--- Exercise ---
Every entry should be reproduced precisely, with each picture left out.

»»

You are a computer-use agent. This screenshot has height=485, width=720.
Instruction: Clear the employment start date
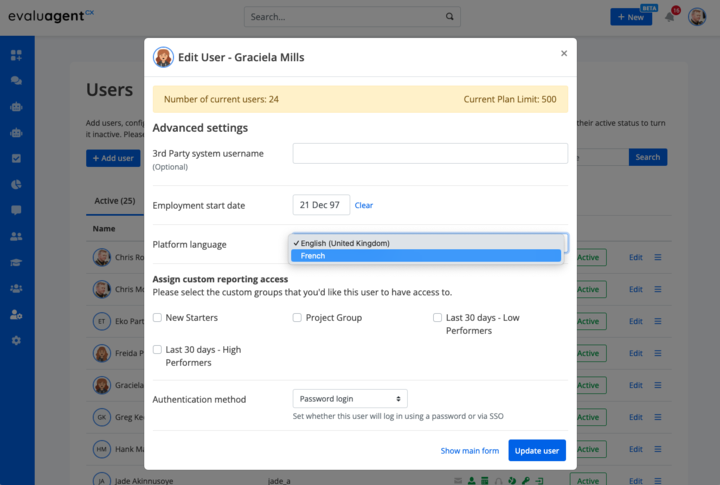pos(364,205)
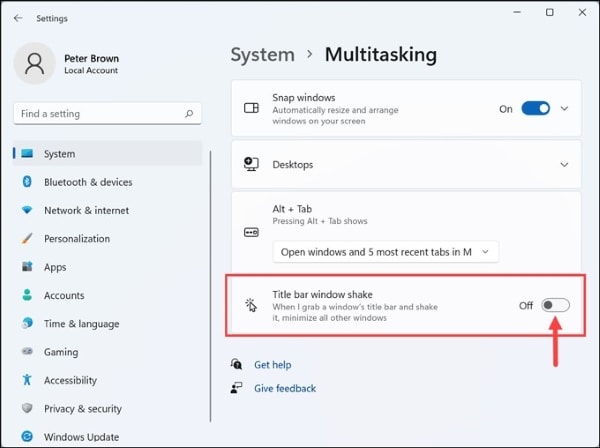Image resolution: width=600 pixels, height=448 pixels.
Task: Click the Find a setting search box
Action: pyautogui.click(x=100, y=114)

««

--- Answer box ---
You are a computer-use agent. This screenshot has height=485, width=720.
Instruction: Clear the employment start date
pos(364,205)
Image resolution: width=600 pixels, height=448 pixels.
Task: Click the Find a setting search box
Action: pyautogui.click(x=100, y=114)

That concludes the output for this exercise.